MLControl {MachineShop} | R Documentation |
Resampling Controls
Description
Structures to define and control sampling methods for estimation of model predictive performance in the MachineShop package.
Usage
BootControl(
samples = 25,
weights = TRUE,
seed = sample(.Machine$integer.max, 1)
)
BootOptimismControl(
samples = 25,
weights = TRUE,
seed = sample(.Machine$integer.max, 1)
)
CVControl(
folds = 10,
repeats = 1,
weights = TRUE,
seed = sample(.Machine$integer.max, 1)
)
CVOptimismControl(
folds = 10,
repeats = 1,
weights = TRUE,
seed = sample(.Machine$integer.max, 1)
)
OOBControl(
samples = 25,
weights = TRUE,
seed = sample(.Machine$integer.max, 1)
)
SplitControl(
prop = 2/3,
weights = TRUE,
seed = sample(.Machine$integer.max, 1)
)
TrainControl(weights = TRUE, seed = sample(.Machine$integer.max, 1))
Arguments
samples |
number of bootstrap samples. |
weights |
logical indicating whether to return case weights in resampled output for the calculation of performance metrics. |
seed |
integer to set the seed at the start of resampling. |
folds |
number of cross-validation folds (K). |
repeats |
number of repeats of the K-fold partitioning. |
prop |
proportion of cases to include in the training set
( |
Details
BootControl
constructs an MLControl
object for simple bootstrap
resampling in which models are fit with bootstrap resampled training sets and
used to predict the full data set (Efron and Tibshirani 1993).
BootOptimismControl
constructs an MLControl
object for
optimism-corrected bootstrap resampling (Efron and Gong 1983, Harrell et al.
1996).
CVControl
constructs an MLControl
object for repeated K-fold
cross-validation (Kohavi 1995).
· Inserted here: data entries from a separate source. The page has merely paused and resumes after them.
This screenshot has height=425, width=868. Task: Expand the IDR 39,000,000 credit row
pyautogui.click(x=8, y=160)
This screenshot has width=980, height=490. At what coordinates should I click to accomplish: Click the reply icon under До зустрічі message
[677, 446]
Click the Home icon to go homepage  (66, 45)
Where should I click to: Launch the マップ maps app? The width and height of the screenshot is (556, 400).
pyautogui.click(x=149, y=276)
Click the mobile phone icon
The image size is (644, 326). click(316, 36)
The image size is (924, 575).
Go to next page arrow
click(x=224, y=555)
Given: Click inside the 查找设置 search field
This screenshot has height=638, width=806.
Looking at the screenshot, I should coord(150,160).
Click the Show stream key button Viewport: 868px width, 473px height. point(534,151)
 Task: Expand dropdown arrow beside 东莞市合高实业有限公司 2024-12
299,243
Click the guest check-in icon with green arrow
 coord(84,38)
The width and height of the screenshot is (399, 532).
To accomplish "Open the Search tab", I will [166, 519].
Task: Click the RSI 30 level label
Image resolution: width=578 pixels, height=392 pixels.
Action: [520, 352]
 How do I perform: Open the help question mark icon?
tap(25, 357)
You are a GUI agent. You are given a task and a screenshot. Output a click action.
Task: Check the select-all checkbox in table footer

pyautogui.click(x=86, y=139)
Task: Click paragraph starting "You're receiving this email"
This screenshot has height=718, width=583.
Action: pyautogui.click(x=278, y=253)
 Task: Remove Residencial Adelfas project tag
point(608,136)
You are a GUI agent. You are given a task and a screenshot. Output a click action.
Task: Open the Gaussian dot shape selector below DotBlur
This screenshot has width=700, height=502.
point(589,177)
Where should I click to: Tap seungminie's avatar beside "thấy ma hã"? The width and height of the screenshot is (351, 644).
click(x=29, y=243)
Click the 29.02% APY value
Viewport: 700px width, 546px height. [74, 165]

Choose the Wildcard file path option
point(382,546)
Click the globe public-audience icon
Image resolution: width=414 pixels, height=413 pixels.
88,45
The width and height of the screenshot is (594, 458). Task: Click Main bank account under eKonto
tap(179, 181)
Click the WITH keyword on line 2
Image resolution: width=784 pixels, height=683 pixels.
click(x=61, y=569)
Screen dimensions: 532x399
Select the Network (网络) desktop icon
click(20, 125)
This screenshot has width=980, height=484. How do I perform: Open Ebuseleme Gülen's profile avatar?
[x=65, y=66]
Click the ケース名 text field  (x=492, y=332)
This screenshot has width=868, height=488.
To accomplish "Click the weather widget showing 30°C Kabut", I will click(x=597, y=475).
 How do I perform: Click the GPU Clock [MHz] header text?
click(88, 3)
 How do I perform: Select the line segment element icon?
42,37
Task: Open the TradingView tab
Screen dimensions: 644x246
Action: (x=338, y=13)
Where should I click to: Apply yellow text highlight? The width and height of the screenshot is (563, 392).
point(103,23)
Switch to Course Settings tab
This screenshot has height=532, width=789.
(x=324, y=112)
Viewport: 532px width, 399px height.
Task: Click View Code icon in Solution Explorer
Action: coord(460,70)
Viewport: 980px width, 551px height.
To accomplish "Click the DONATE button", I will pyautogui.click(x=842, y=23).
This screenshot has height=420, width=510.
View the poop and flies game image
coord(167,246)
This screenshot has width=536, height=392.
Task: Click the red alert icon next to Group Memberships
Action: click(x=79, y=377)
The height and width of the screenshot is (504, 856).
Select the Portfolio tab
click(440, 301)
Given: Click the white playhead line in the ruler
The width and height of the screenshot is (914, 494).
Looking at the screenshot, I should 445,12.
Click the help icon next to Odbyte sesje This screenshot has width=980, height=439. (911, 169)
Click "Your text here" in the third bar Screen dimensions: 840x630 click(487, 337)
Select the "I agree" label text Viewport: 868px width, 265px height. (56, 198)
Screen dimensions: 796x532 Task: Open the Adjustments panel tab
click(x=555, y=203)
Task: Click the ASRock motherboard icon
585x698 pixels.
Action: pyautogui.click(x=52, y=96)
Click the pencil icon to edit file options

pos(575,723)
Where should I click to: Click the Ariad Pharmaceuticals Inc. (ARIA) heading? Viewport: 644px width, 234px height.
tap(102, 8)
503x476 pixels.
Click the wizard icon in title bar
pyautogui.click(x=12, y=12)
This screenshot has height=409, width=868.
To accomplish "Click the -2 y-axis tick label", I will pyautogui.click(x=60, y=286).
In this procedure, the full data set is
repeatedly partitioned into K-folds. Within a partitioning, prediction is
performed on each of the K folds with models fit on all remaining folds.
CVOptimismControl
constructs an MLControl
object for
optimism-corrected cross-validation resampling (Davison and Hinkley 1997,
eq. 6.48).
OOBControl
constructs an MLControl
object for out-of-bootstrap
resampling in which models are fit with bootstrap resampled training sets and
used to predict the unsampled cases.
SplitControl
constructs an MLControl
object for splitting data
into a separate training and test set (Hastie et al. 2009).
TrainControl
constructs an MLControl
object for training and
performance evaluation to be performed on the same training set (Efron 1986).
Value
Object that inherits from the MLControl
class.
References
Efron, B., & Tibshirani, R. J. (1993). An introduction to the bootstrap. Chapman & Hall/CRC.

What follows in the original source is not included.